Indexed leading substring searches - worked, now doesn't

Started by Wesabout 21 years ago4 messagesgeneral
Jump to latest
#1Wes
wespvp@syntegra.com

I know my leading substring searches used to be done via indexes. We
specifically tested that. Since the last time I tested it, the database has
probably been reloaded to fix a corruption problem. Now all I can get is
sequential leading substring searches. In the examples below, the database
was vacuumed last night.

The database is very large (currently about 100 GB, and will be 100's of
gigabytes), so performance is important. This particular table in the
example has only about 2.8 million rows.

PostgreSQL version is 7.4.5. Prior to the reload, it was 7.4.1.

The locale is showing up as en_US.iso885915. As far as I know, it was
always this (default RedHat install), so I don't understand why it worked
before. Did something change between 7.4.1 and 7.4.5? I supposed it's
possible that I specified locale=C on the original database and don't
remember that...

I'm not going to have to "initdb --locale=C" and am I? I looked at index
classes, and that doesn't appear to be something I want to do, due to
performance. What kind of performance hit do you actually take by using an
index class?

Wes

Pg_controldata shows:

Maximum length of locale name: 128
LC_COLLATE: en_US.iso885915
LC_CTYPE: en_US.iso885915

narc=> \d addresses
Table "public.addresses"
Column | Type | Modifiers
-------------+------------------------+-----------
address_key | numeric(12,0) | not null
address | character varying(255) | not null
Indexes:
"addresses_pkey" primary key, btree (address_key)
"addresses_i_address" btree (address)

narc=> select count(*) from addresses;
count
---------
2829640
(1 row)

narc=> explain select * from addresses where address = 'blah';
QUERY PLAN
----------------------------------------------------------------------------
----------
Index Scan using addresses_i_address on addresses (cost=0.00..2.81 rows=1
width=40)
Index Cond: ((address)::text = 'blah'::text)
(2 rows)

narc=> explain select * from addresses where address like 'blah%';
QUERY PLAN
--------------------------------------------------------------
Seq Scan on addresses (cost=0.00..61244.68 rows=2 width=40)
Filter: ((address)::text ~~ 'blah%'::text)
(2 rows)

narc=> explain analyze select * from addresses where address like 'blah%';
QUERY PLAN
----------------------------------------------------------------------------
----------------------------------
Seq Scan on addresses (cost=0.00..61244.68 rows=2 width=40) (actual
time=1445.386..8913.435 rows=6 loops=1)
Filter: ((address)::text ~~ 'blah%'::text)
Total runtime: 8913.504 ms
(3 rows)

Something else doesn't make sense.. I did the same query a few minutes ago
and the cost was totally different:

narc=> explain select * from addresses where address like 'blah%';
QUERY PLAN
--------------------------------------------------------------------------
Seq Scan on addresses (cost=100000000.00..100061244.67 rows=2 width=40)
Filter: ((address)::text ~~ 'blah%'::text)
(2 rows)

#2Tom Lane
tgl@sss.pgh.pa.us
In reply to: Wes (#1)
Re: Indexed leading substring searches - worked, now doesn't

Wes <wespvp@syntegra.com> writes:

The locale is showing up as en_US.iso885915. As far as I know, it was
always this (default RedHat install), so I don't understand why it worked
before. Did something change between 7.4.1 and 7.4.5? I supposed it's
possible that I specified locale=C on the original database and don't
remember that...

You got it in one ...

I'm not going to have to "initdb --locale=C" and am I?

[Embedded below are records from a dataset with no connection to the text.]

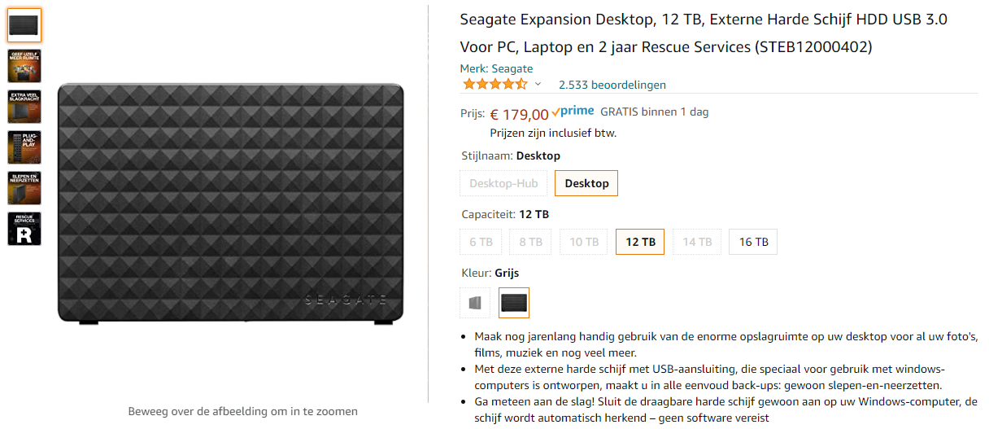Pick the grey color swatch
Image resolution: width=989 pixels, height=429 pixels.
point(475,303)
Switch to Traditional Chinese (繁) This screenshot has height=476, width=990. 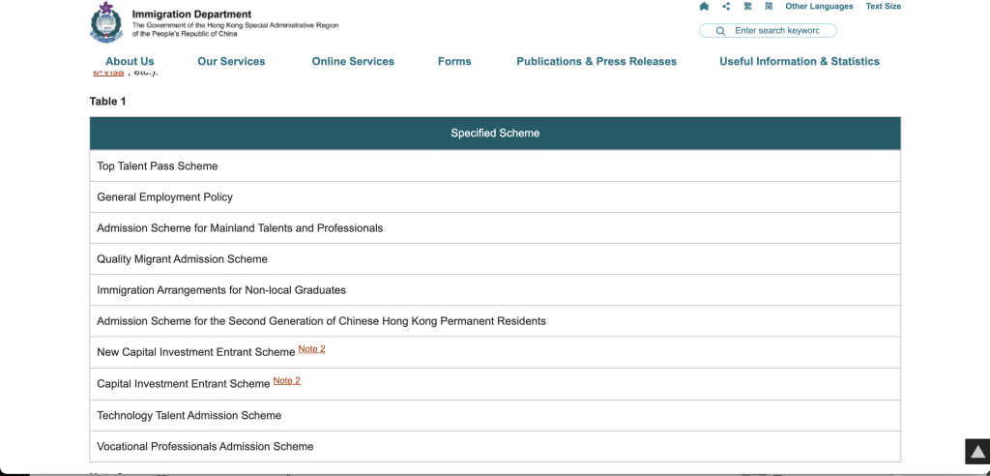click(747, 7)
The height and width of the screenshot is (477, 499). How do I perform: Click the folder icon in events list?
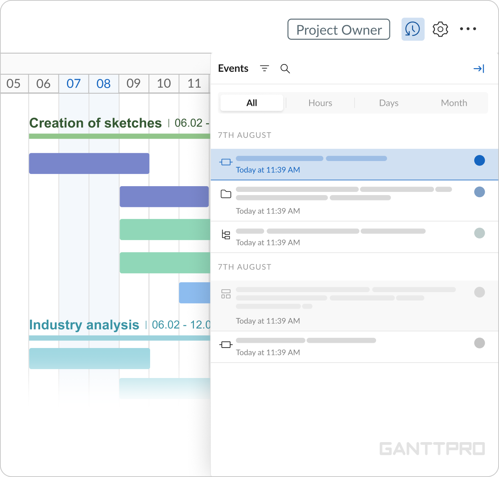226,194
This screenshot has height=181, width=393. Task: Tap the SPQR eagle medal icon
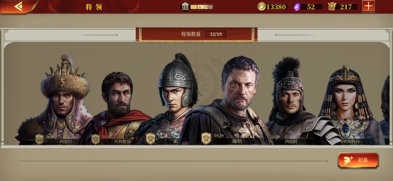click(x=332, y=7)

You could use the alternative operator classes for pattern searches, but
if you want the same indexes to also serve for normal text sorting,
C locale is the better bet.

regards, tom lane

#3Wes
wespvp@syntegra.com
In reply to: Tom Lane (#2)
Re: Indexed leading substring searches - worked, now

On 2/3/05 2:29 PM, "Tom Lane" <tgl@sss.pgh.pa.us> wrote:

You could use the alternative operator classes for pattern searches, but
if you want the same indexes to also serve for normal text sorting,
C locale is the better bet.

As an interim solution until I can reload the database (takes a weekend),
can I define two indexes on the same field, one using operator classes and
one not (and have them automatically used as appropriate)?

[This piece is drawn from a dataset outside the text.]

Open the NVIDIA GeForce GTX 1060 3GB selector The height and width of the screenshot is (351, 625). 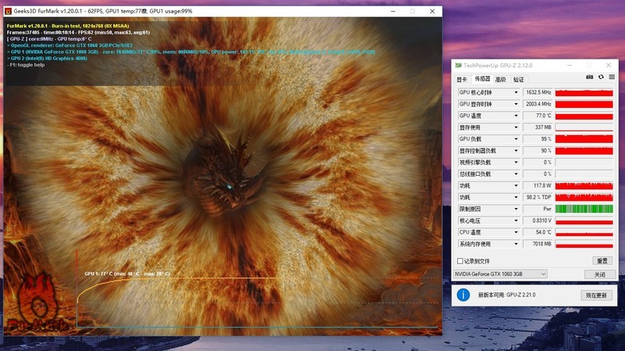[x=500, y=274]
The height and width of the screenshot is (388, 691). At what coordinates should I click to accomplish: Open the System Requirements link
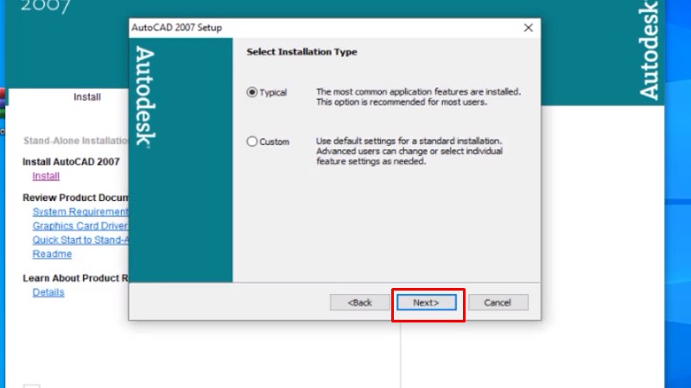79,212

Because of the time involved, I'm trying to hold off on another reload until
we upgrade to 8.x.

Wes

#4Tom Lane
tgl@sss.pgh.pa.us
In reply to: Wes (#3)
Re: Indexed leading substring searches - worked, now doesn't

Wes <wespvp@syntegra.com> writes:

As an interim solution until I can reload the database (takes a weekend),
can I define two indexes on the same field, one using operator classes and
one not (and have them automatically used as appropriate)?

Certainly.

regards, tom lane